What TTIP supporters should take from ACTA is the lesson that successful trade agreements (ones that can be ratified in the political process) require more open processes. The goal should be to negotiate the terms of international law that restricts domestic regulatory choices under similar processes that countries would follow to make those regulatory choices in the first instance. Legislators in democratic societies publicly release the text of proposals to change the law and discuss and amend those proposals in public forums open to all – often broadcast live. Administrative agencies in democratic societies have notice and comment processes for proposed rules in which drafts of the rules themselves are subject to comment from anyone affected and agencies must justify their post-hearing decisions.

These kinds of sharing of information and opportunities to meaningfully comment are a minimum core of legitimate democratic process. Democracy is more than a process of electing leaders. It is a process of engaging the subjects of binding laws in the law-making process so that those subjects – even if they did not get their preference enacted – see the ultimate result as the product of self-governance. That experience of self-governance leads to acceptance of the legitimacy of the new dictates.

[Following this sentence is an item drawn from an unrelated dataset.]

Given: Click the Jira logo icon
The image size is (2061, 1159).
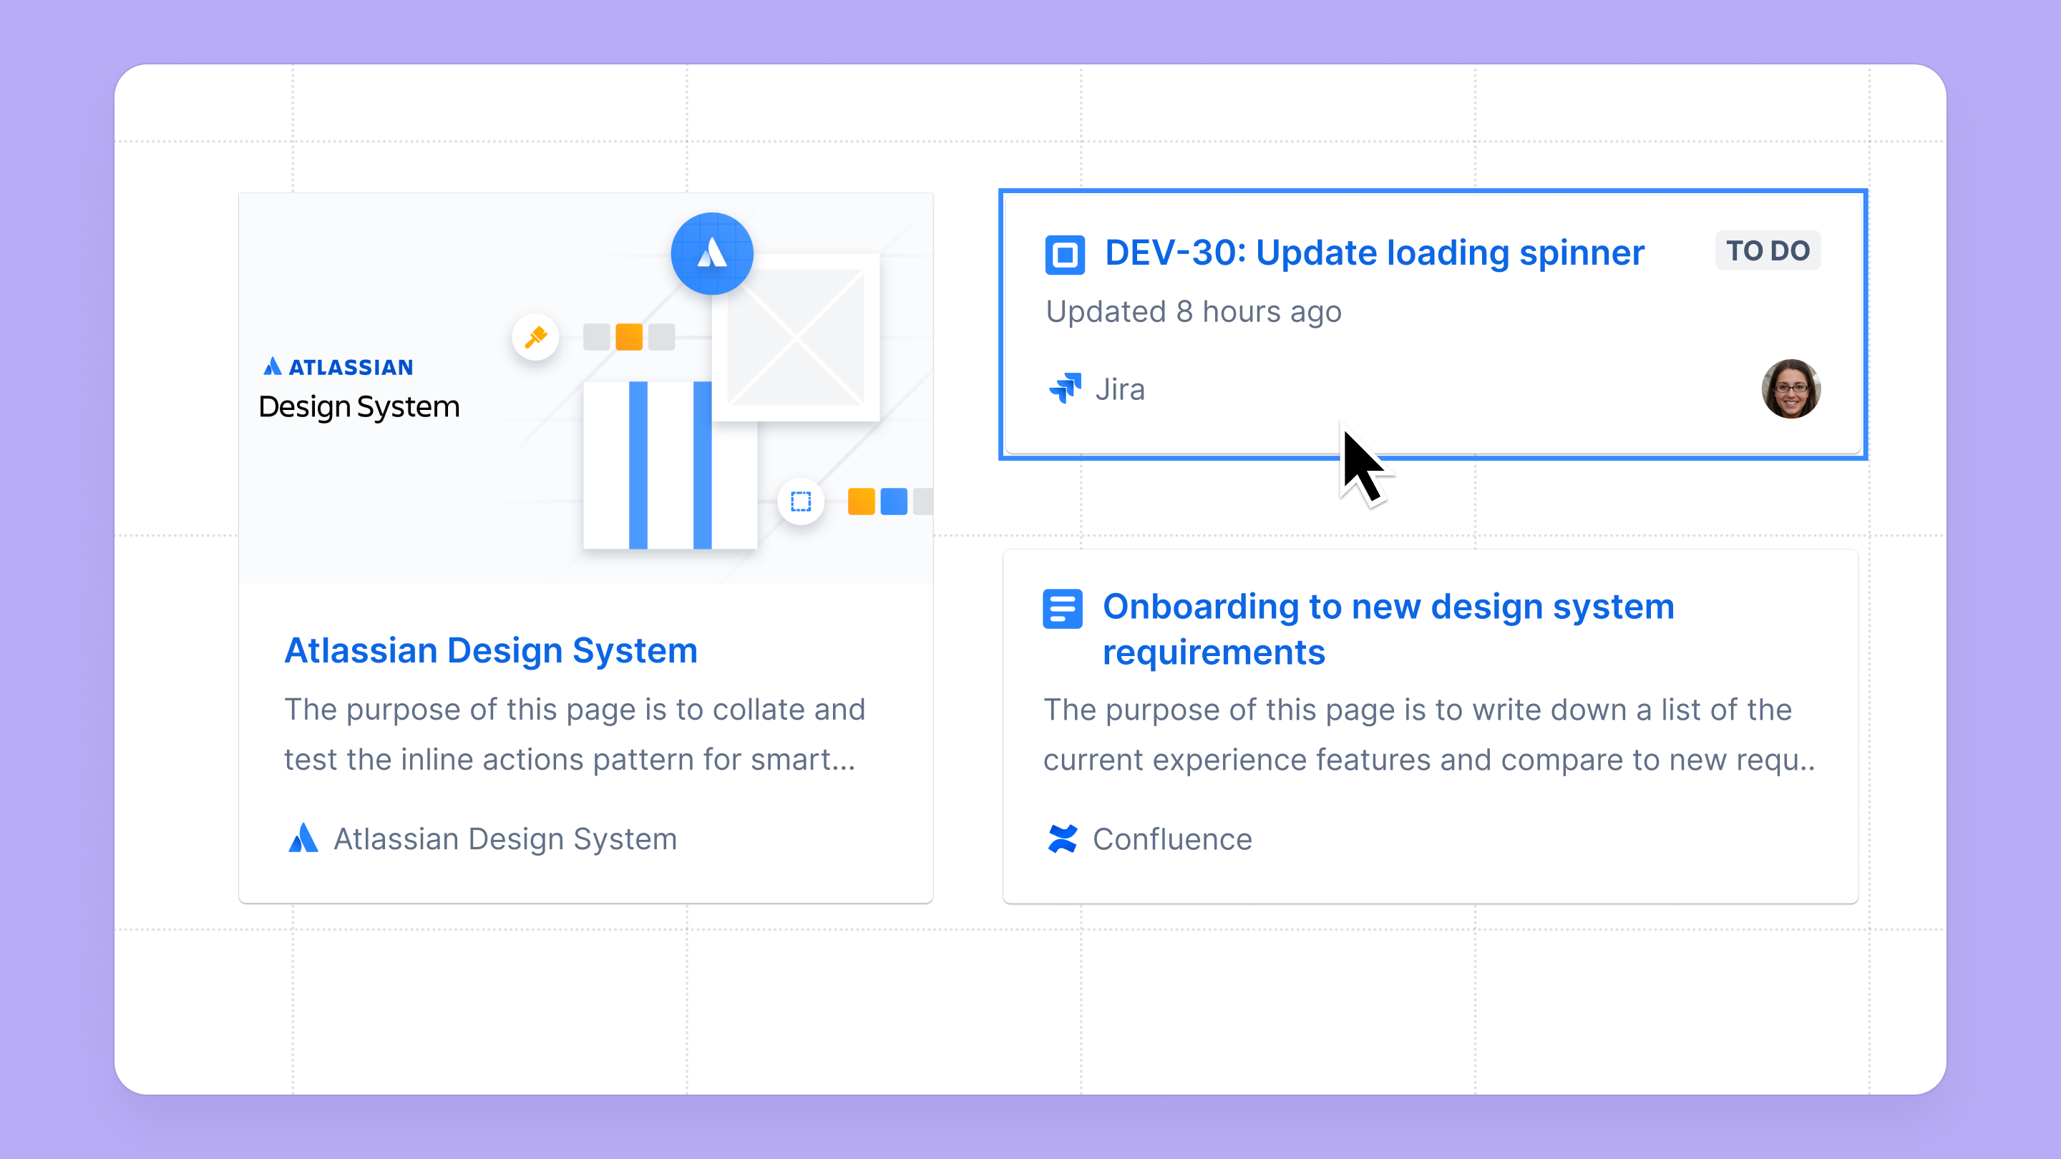Looking at the screenshot, I should tap(1065, 389).
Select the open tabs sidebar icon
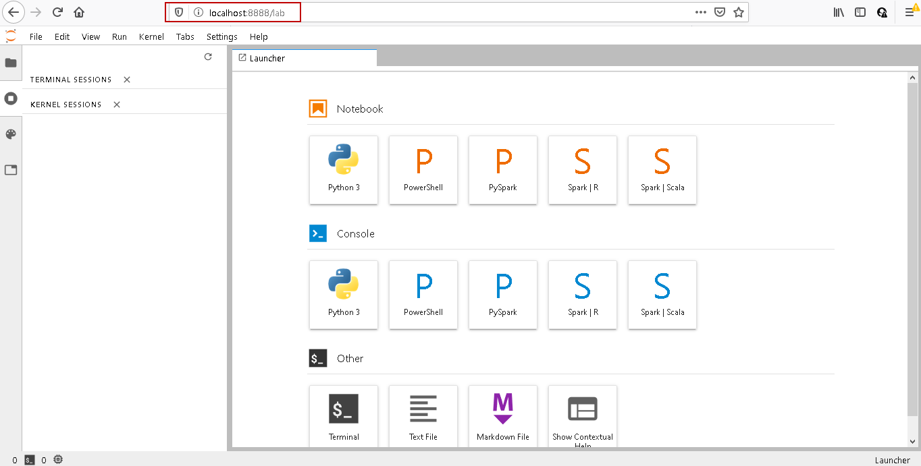921x466 pixels. [x=11, y=170]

Unfortunately, there continues to be resistance to embracing minimum conditions for democratic legitimacy of trade negotiations, including in the current TTIP negotiation. As the TTIP negotiators meet in a tony Washington suburb this week, they no longer do so in an undisclosed location, as in the early days of ACTA. And they do offer opportunities for stakeholders to address the negotiators and public, unlike in ACTA. But these hearings are all show – the parties are still refusing to release any text of the proposals for new laws being considered. Indeed, the US Trade Representative has reportedly rejected proposals to share text of TTIP proposals even with the governments of European countries, much less their citizens. And those select corporate advisors on industry trade advisory committees still have privileged access to text and forums to spread their influence. Indeed, the system has been changed to permit registered lobbyists to sit on those committees.

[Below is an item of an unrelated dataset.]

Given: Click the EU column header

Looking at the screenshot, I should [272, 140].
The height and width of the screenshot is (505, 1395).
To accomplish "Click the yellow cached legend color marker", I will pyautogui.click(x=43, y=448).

The extension of hyper-secrecy in relation to the public, combined with privileged access for corporate lobbyists, in the TTIP and other forums are encountering new resistance. The EU Court of Justice recently ruled that the EU Commission could not enforce blanket refusals to publicly release all international negotiation documents in real time, admonishing: “the public interest in the transparency of the decision-making process would become meaningless if, as the Commission proposes, it were to be taken into account only in those cases where the decision-making process has come to an end.” German Economic Affairs Minister Sigmar Gabriel recently called for increases in transparency in the TTIP process, admonishing that “confidential negotiations can and should not be allowed in democratic countries.” President of the European Parliament Martin Schulz similarly declared that “whoever wants to win greater trust must make the contents of negotiations public.” Id.

It is time to take such clarion calls seriously – by TTIP advocates. If the case for TTIP is strong, then it should be made in public. TTIP supporters cannot defend what they cannot describe. Secrecy begets rumors and rumors destroy credibility when they are countered only with more secrecy. If TTIP is not to go the way of ACTA – much spent and little gained – then the process has to get serious about becoming more democratic.

The mechanisms exist and are easily used. The US and EU both have public regulatory notice and comment processes. They should be used repeatedly to release and request comments on consolidated draft texts – or at least on each parties own proposals for texts. Or the process could follow the lead of Geneva-based international law making institutions, like the World Intellectual Property Organization, and publish draft proposals on the internet and allow the public (or registered stakeholders) to attend negotiations or listen to feeds of the in-room discussions. There are places for closed-door discussions – but those places should not be everyplace.